How will the world respond to "AI x-risk warning shots" according to reference class forecasting?
By Ryan Kidd @ 2022-04-18T09:10 (+18)
My conception of an "AI x-risk warning shot" is an event that signals the potential for impending AI x-risks in a "widely broadcasted manner", but is not itself an unfolding x-risk.
- If such a warning shot occurs, is it appropriate to infer the responses of governments from their responses to other potential x-risk warning shots, such as COVID-19 for weaponized pandemics and Hiroshima for nuclear winter?
- To the extent that x-risks from pandemics has lessened since COVID-19 (if at all), what does this suggest about the risk mitigation funding we expect following AI x-risk warning shots?
- Do x-risk warning shots like Hiroshima trigger strategic deterrence programs and empower small actors with disproportionate destructive capabilities by default?
Marcel D @ 2022-04-18T14:28 (+7)
As with many other questions around AI, I think a lot of the answer here depends on other world-states/variables around AI and geopolitics, including expected/actual takeoff speeds, takeoff heights (I.e., how intelligent can an AGI get before hitting limits in the short term), the tractability of treaty verification (e.g., does developing a seed AI/AGI require hard-to-hide amounts of compute), the tractability of alignment, the existence of other systems/technologies (e.g., narrow AI in cybersecurity), and more. But caching that thought for now…

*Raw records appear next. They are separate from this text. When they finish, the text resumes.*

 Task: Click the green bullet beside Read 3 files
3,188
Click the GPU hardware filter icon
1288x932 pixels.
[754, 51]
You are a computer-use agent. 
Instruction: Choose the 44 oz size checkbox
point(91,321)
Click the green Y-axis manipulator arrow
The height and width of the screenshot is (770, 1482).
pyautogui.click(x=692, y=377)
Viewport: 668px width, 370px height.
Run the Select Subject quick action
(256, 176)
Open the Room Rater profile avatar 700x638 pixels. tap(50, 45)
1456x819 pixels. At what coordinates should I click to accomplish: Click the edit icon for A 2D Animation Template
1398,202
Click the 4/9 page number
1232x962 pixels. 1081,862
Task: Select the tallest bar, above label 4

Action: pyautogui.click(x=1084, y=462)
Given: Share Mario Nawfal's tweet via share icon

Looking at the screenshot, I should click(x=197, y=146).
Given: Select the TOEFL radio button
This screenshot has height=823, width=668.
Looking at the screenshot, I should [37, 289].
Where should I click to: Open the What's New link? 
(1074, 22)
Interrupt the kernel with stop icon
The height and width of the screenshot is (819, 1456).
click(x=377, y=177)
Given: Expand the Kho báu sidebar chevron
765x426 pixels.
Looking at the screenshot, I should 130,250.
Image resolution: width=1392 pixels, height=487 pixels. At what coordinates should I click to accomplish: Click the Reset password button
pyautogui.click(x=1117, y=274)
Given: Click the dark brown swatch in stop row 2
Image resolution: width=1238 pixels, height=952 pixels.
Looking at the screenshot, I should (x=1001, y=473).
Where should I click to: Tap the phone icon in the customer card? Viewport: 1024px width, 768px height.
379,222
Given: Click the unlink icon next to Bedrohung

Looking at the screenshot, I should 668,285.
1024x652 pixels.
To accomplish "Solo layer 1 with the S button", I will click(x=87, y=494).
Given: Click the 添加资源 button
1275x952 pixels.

A related, crucial issue is what the “AI warning shot” looks like: suppose it’s some powerful narrow AI that manages to be very effective at hacking, and escapes and wreaks some havoc on certain types of global systems until it is somehow contained after a few months. I suspect that a threat like this would be taken very seriously. Also, any kind of situation where someone could do a postmortem of some near-catastrophe and say “Oh sh!t, if we had done this just slightly differently/not had some backup failsafe we probably would have all been killed” would probably be enough to trigger serious concern and action. However, at that point it might be too late, depending on world-states/variables I mentioned above (e.g., whether small actors could try to replicate the actions to purposely destroy everything).
Another issue is that I think there have been relatively few “X-risk warning shots” thus far, if any: I’m unclear about why Hiroshima would qualify (whereas something like the Cuban Missile Crisis seems more plausible as a “warning shot” given how it came at a time where so many nuclear weapons existed), and COVID similarly I think doesn’t rise to that level, given the relatively low lethality which I suspect played a major role in the apathy of response/containment compliance (I.e., a more lethal pathogen probably would have been met with much stronger measures, I think).
So in summary, 1) I think it depends a lot on other variables we are (or at least I am) uncertain about, and 2) I don’t think we have hardly any good analogues of “warning shots” in the past, COVID and Hiroshima notwithstanding (but plausibly the Cuban Missile Crisis?).